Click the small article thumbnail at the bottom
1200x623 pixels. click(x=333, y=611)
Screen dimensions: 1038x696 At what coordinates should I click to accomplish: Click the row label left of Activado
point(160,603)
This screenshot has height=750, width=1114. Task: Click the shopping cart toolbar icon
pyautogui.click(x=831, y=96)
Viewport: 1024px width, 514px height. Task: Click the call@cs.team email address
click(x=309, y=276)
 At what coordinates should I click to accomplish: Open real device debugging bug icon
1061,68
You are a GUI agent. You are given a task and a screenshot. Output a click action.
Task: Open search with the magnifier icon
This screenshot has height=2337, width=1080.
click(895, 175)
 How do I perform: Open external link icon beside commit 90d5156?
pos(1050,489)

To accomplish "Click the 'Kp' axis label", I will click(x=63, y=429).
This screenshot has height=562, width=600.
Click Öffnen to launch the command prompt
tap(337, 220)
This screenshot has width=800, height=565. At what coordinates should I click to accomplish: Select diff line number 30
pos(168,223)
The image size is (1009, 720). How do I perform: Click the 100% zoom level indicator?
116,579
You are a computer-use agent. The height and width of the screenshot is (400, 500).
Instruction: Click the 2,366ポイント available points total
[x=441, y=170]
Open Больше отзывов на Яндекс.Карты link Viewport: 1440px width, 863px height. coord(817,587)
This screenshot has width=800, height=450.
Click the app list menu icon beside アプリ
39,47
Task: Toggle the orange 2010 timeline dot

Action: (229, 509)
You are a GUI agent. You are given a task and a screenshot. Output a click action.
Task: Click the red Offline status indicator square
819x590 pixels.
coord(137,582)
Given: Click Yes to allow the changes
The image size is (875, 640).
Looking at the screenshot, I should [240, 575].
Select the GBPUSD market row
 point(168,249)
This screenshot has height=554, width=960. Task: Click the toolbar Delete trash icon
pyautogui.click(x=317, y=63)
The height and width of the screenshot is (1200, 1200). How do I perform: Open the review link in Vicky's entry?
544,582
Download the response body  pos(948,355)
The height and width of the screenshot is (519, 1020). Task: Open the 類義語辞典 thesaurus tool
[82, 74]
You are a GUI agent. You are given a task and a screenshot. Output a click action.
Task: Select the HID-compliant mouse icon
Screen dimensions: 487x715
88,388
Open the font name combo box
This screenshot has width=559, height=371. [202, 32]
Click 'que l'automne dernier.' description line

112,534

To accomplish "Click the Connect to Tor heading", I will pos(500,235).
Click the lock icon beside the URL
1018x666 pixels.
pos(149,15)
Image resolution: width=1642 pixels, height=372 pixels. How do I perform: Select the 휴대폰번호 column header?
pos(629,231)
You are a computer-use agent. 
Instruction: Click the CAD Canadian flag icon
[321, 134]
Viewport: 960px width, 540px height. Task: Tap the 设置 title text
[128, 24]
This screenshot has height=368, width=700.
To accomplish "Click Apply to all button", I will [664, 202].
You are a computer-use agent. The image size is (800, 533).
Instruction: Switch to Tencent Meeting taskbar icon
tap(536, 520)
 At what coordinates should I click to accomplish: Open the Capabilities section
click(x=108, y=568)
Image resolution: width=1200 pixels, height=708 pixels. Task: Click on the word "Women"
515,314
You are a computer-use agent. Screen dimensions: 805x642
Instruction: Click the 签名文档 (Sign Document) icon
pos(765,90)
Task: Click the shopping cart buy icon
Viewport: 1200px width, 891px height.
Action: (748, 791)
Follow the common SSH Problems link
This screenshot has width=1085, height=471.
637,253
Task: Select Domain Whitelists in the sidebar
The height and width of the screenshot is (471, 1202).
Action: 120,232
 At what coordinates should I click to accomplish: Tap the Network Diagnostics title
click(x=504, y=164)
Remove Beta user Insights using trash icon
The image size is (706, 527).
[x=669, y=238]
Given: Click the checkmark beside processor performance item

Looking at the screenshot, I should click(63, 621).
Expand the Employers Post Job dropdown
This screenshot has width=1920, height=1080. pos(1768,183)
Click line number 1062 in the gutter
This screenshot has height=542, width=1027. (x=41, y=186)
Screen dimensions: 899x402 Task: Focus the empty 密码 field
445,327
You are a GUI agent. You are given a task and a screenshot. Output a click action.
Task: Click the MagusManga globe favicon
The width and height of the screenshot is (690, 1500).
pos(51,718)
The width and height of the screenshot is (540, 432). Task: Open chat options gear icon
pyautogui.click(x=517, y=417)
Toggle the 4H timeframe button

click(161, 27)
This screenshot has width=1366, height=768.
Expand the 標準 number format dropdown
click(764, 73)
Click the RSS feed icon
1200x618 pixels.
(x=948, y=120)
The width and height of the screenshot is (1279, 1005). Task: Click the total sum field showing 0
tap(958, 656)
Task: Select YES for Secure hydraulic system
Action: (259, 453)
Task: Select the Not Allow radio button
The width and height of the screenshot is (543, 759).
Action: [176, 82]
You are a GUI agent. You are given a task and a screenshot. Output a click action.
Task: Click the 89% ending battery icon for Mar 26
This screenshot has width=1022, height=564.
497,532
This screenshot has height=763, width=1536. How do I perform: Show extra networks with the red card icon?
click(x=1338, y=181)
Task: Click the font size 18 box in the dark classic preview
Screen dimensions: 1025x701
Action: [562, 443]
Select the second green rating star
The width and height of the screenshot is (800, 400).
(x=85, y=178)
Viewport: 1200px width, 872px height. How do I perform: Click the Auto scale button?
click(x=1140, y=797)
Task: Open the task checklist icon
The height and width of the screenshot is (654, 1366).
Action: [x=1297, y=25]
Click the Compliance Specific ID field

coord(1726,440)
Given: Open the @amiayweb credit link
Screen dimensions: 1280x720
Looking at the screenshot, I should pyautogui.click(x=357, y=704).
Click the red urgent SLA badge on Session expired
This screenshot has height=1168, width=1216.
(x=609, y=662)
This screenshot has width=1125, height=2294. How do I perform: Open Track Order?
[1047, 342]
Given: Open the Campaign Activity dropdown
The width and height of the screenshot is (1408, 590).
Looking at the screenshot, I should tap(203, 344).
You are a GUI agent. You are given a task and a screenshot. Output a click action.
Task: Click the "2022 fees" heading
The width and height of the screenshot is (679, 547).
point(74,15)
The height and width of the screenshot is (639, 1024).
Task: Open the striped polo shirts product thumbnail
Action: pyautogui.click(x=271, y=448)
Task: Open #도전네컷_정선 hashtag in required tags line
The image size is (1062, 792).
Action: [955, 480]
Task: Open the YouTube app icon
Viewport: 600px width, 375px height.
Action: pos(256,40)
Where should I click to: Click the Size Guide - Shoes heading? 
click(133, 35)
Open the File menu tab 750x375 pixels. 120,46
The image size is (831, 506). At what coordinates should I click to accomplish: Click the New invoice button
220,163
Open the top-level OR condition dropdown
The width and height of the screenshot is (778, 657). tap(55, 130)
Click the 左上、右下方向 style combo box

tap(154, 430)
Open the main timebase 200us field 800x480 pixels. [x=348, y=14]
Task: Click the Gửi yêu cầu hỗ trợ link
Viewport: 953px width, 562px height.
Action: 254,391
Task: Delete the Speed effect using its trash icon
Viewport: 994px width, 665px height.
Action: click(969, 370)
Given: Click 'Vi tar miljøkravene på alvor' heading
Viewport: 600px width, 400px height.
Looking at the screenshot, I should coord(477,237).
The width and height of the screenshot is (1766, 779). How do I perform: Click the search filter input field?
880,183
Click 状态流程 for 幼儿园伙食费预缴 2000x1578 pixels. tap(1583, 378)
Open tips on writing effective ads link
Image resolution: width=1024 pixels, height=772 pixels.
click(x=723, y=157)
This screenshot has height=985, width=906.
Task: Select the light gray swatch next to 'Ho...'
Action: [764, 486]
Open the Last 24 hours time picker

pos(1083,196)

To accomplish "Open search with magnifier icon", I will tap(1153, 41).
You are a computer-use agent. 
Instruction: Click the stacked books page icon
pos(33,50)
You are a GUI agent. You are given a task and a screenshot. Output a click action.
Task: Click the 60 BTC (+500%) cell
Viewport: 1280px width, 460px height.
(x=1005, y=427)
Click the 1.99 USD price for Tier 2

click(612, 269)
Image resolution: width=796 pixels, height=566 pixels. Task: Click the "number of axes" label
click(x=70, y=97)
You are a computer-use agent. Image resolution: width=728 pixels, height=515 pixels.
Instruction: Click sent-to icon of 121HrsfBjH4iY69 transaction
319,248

++++++++++++++++++++

- What you are asked to do:
Count the lines of the data that hold the string "will". The answer should be that number alone.

- Response box:
4